Market movement this week was relatively uneventful. China and the United States eased rhetoric around imposing tariffs on imports from one another this week, as both countries agreed to hold off as negotiations continue. Trade war concerns will likely continue to contribute to market volatility in the coming weeks. On Thursday, President Trump called off a summit between the United States and North Korea, which was to be focused on the denuclearization of North Korea.
S&P 500: 2,721 (+.29%)
FTSE All-World ex-US(VEU): 54.25 (-1.0%)
US 10 Year Treasury Yield: 2.93% (-.05%)
Gold: $1,305 (+1.0%)
EUR/USD: $1.165 (-1.0%)
- Monday – General Electric, in an effort to improve its bottom line, announced a plan to merge its railroad division with Wabtec Corporation – a Pittsburgh based railroad company.

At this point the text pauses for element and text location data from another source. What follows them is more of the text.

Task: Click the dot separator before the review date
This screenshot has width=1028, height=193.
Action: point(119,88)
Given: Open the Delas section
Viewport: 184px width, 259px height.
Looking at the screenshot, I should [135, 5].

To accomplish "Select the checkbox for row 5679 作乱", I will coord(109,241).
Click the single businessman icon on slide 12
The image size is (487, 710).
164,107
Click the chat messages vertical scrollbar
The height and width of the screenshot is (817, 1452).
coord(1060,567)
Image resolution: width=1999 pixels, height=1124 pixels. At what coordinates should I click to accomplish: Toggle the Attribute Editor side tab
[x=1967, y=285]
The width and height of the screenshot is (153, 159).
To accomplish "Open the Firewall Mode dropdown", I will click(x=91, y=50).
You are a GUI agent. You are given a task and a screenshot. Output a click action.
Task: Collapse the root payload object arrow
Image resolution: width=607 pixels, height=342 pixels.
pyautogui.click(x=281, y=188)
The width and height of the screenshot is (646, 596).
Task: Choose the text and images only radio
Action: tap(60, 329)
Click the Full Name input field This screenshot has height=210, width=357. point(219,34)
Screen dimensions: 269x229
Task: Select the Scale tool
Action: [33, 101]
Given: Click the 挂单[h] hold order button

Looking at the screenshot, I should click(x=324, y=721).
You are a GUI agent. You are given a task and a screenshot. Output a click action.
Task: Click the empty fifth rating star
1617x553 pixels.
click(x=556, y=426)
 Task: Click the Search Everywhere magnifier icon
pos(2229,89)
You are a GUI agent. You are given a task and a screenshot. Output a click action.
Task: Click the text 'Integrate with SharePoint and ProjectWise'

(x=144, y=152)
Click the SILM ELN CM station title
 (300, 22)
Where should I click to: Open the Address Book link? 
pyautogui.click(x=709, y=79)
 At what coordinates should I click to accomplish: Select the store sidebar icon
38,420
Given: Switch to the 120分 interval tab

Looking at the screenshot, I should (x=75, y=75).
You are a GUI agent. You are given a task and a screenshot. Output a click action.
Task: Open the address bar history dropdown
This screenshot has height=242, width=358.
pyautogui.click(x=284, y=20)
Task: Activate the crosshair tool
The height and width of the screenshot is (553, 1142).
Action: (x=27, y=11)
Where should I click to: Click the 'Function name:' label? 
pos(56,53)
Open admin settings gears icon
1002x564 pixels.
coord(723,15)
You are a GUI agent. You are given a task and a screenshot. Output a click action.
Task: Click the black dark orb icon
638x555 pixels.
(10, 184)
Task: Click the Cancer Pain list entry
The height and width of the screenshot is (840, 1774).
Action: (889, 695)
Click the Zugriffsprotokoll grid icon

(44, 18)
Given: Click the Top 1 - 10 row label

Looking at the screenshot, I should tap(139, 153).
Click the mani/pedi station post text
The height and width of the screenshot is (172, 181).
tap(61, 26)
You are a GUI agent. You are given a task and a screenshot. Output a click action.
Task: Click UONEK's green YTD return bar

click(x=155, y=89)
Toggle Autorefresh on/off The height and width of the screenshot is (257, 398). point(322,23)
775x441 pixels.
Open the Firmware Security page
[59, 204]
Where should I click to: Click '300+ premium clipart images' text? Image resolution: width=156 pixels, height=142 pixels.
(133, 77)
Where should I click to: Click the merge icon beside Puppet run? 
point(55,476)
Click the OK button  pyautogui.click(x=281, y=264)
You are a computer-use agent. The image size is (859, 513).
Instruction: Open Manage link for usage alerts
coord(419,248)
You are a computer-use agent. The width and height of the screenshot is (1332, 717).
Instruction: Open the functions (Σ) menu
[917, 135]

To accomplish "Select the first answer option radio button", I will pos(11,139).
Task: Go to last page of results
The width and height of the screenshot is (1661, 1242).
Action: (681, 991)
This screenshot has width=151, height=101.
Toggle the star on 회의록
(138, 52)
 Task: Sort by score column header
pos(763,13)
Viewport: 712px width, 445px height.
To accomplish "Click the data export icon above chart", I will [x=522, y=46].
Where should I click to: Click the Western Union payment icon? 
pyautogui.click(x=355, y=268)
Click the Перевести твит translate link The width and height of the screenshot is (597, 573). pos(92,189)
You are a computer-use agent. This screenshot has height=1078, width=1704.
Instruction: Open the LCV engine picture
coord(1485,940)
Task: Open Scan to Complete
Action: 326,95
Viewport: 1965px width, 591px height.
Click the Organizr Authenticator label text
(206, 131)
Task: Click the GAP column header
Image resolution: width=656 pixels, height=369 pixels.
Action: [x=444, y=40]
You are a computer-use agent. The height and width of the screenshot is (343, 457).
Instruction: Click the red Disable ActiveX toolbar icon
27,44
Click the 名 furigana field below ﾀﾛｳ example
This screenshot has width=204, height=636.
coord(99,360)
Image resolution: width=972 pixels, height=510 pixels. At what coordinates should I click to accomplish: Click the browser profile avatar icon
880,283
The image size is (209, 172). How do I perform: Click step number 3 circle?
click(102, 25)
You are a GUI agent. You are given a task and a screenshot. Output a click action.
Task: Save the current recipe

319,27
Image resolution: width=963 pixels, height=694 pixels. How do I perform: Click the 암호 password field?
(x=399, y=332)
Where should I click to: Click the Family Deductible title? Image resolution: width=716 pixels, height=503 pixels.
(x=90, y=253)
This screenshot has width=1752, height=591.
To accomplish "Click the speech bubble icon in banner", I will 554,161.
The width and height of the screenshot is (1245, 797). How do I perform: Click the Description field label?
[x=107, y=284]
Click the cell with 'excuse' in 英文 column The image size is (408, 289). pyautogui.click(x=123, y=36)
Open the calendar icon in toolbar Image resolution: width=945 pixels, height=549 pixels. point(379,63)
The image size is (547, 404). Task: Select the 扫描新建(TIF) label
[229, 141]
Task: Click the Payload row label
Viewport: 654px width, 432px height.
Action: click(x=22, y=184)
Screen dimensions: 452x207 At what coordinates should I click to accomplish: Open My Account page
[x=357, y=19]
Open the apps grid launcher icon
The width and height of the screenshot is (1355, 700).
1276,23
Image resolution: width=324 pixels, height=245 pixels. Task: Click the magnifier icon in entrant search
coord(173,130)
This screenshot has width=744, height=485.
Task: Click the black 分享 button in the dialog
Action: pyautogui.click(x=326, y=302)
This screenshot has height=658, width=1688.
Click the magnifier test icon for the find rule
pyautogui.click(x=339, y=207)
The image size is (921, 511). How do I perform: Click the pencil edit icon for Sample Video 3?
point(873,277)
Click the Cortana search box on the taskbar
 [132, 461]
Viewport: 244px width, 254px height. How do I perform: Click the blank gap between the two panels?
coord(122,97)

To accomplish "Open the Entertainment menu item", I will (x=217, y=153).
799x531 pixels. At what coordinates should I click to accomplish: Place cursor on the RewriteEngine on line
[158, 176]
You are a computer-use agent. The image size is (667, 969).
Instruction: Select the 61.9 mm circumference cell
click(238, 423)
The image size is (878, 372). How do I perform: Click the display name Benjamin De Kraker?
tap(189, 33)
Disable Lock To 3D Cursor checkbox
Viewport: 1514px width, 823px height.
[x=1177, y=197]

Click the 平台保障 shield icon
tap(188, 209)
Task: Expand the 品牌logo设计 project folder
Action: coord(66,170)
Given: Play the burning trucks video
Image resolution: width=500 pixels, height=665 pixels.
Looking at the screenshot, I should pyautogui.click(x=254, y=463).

- Tuesday – Congress approved a bill substantially easing, but not eliminating bank regulations. Part of the bill reduces regulation on smaller regional banks. The bill has been noted as being one of the largest changes to banking regulation since the 2010 Dodd Frank law was passed.
- Wednesday – North Korea warned that it would cancel upcoming meetings with President Trump if the discussions were solely focused on full denuclearization.
- Wednesday – Activist Investor Bill Ackman revealed a $1 billion stake in Lowe’s that his investment group acquired over the past two months. Lowe’s share price jumped in response to the news.
- Thursday – President Trump cancelled the summit with North Korea.
- Friday – The European Union’s wide sweeping Data Protection Regulation took effect.
Of particular interest this week is Tuesday’s deregulation bill passed by Congress. The bill eases a variety of the Dodd Frank 2010 Law provisions, providing more flexibility to both large and small banks in the United Sates.
2018 has seen a rebound in the US Dollar’s price relative to many foreign currencies. This has contributed to stronger US equity performance relative to its blended foreign counterparts, and is exactly the opposite of what investors saw in 2017. This is a great reminder of why it’s important to maintain a diversified collection of global assets.
As an advisor, we certainly had clients asking through the tail end of 2017 if we should decrease their US Equity exposure in favor of high flying International Equities. So far, had we made those changes, those clients would have been worse off in 2018. This is always something that will ebb and flow, and we’re not claiming that we knew what was going to happen. Instead, consider this: just because a certain category has performed well recently, that usually has little, if any, bearing on how it will perform in the future.